--- Start SOURCE PASSAGE ---

The TCCA again reversed the court of appeals, this time on the limitations issue.2 The TCCA stated that "[t]he State has the burden to prove that the offense was committed within the statute of limitations period."3 The court then cited a line of cases to support this proposition.4 The TCCA explained that "[a] defendant's failure to object to a limitations defect on the face of the indictment does not relieve the State of its burden of proving at trial that the alleged offense occurred within the limitations period."5 In light of this holding, the TCCA remanded the case again to the court of appeals to determine whether the state had presented sufficient evidence at trial of the timeliness of the prosecution to sustain the convictions.6
On the second remand, the court of appeals determined that the evidence at trial was insufficient to establish that the prosecution was timely brought and, therefore, ordered acquittals. The TCCA then granted the State's petitions for discretionary review to reconsider its earlier ruling. In its second opinion on the limitations issue, issued on March 11, 1998, the TCCA overruled its prior precedent, including its previous decision in this case, and held that the burden of proof on limitations initially belongs to the defense, not the prosecution.7 Under this new rule, the defendant must assert limitations as a defense before the conclusion of the guilt-innocence stage of the trial.8 If the defendant asserts a limitations defense, only then must the prosecution prove beyond a reasonable doubt that the prosecution is timely.9 In reaching this result, the TCCA acknowledged that it had "held repeatedly that the State must always prove, as part of its burden of proof in a criminal prosecution, that the prosecution is not limitations-barred, even if the defendant does not raise the issue."10 The TCCA then stated, however, that its previous cases lacked consistency, citing three cases in support of this proposition.11
Finally, the TCCA concluded that retroactive application of the new limitations rule did not violate petitioners' due process rights because it did not "deprive them, retroactively, of fair warning of what conduct will give rise to which criminal penalties."12 Relying on Collins v. Youngblood,13 the court reasoned that its decision did not run afoul of the Due Process Clause because it did "not retroactively alter the definition of aggravated robbery as it existed in 1982, its range of punishment, or the substantive defenses that were available with respect to it."14
In August 1999, Proctor and Lemell petitioned for writs of habeas corpus under 28 U.S.C. § 2254. The district court granted the State's motion for summary judgment and denied the petitions without opinion. Petitioners now appeal.
II.
A.

--- End SOURCE PASSAGE ---
--- Start GIVEN ENTRIES ---

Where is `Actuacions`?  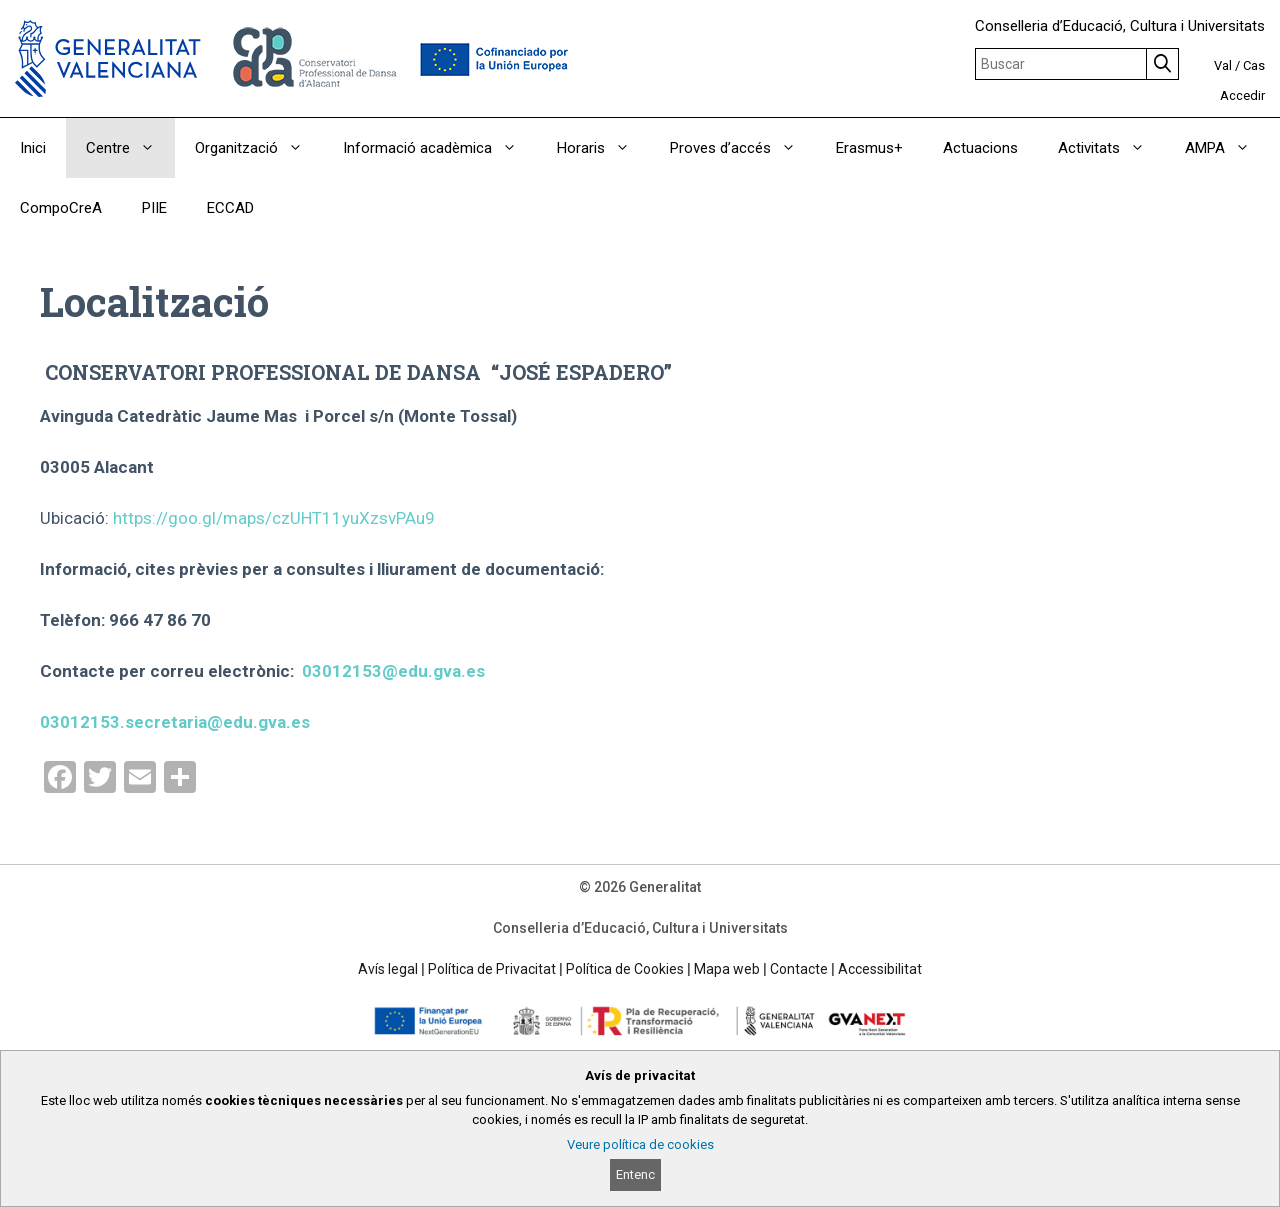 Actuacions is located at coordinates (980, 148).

--- End GIVEN ENTRIES ---
--- Start GIVEN ENTRIES ---

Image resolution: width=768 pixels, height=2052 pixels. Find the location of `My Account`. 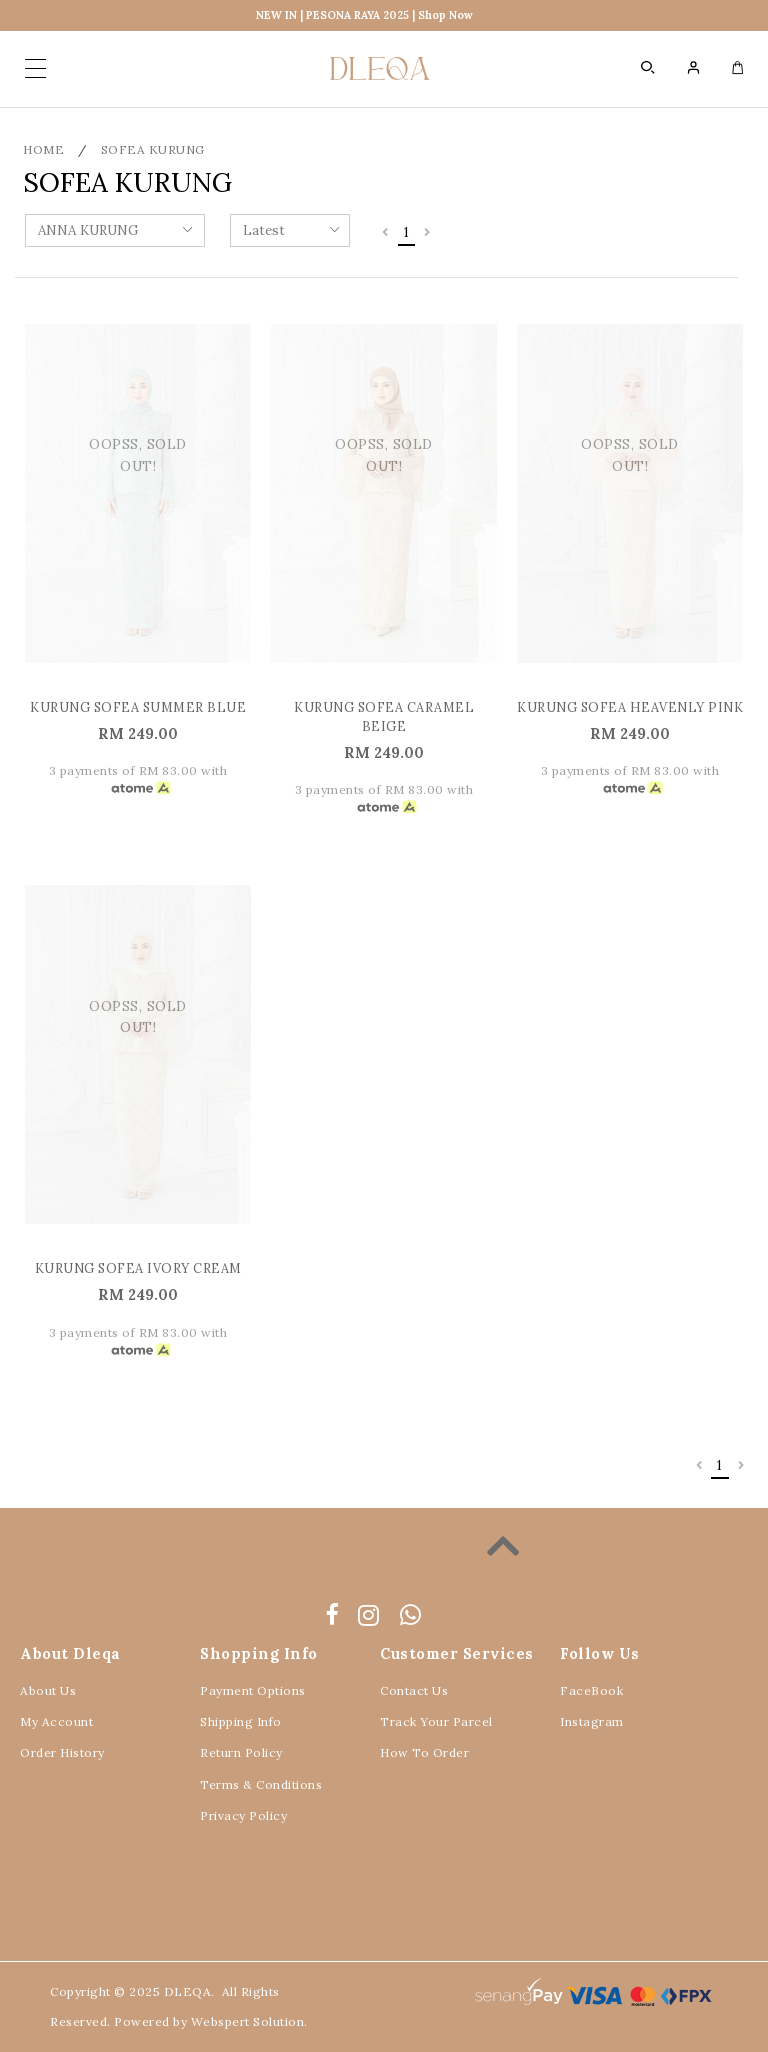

--- End GIVEN ENTRIES ---

> WHAT IS REQUIRED:
Carry on the opinion on the Texas limitations ruling, starting after its last heading. The lines above come from a different source than the court opinion.

> RIGHT ANSWER:
In a federal habeas appeal, this court reviews the district court's grant of summary judgment de novo,15 "applying the same standard of review to the state court's decision as the district court."16 Because Proctor and Lemell filed their habeas petitions after enactment of the Antiterrorism and Effective Death Penalty Act of 1996 ("AEDPA"),17 that statute supplies the appropriate standard of review of the state court's order. In relevant part, the AEDPA provides that a federal court may grant habeas relief to a state prisoner where the state court's decision "was contrary to, or involved an unreasonable application of, clearly established Federal law, as determined by the Supreme Court of the United States."18 The phrases "contrary to" and "unreasonable application of" have meanings independent of each other and establish "two categories of cases in which a state prisoner may obtain federal habeas relief with respect to a claim adjudicated on the merits in state court."19 Therefore, we evaluate the TCCA's decision under each of these standards in turn below.
B.
We first consider whether the TCCA's retroactive application to petitioners of the new limitations rule is "contrary to ... clearly established federal law, as determined by the Supreme Court."20 A state court decision is "contrary to ... clearly established federal law, as determined by the Supreme Court" in two circumstances: (1) where "the state court applies a rule that contradicts the governing law set forth in [Supreme Court] cases;" or (2) where "the state court decides a case differently than [the Supreme Court] has on a set of materially indistinguishable facts."21 The Supreme Court has not decided a case on facts materially indistinguishable from the one at hand. Therefore, our task is to determine whether the TCCA's retroactive application of the new limitations rule to Proctor and Lemell contradicted clearly established Supreme Court law as it existed on March 11, 1998, the date of the TCCA's decision.22 This requires an analysis of Supreme Court law up to that date.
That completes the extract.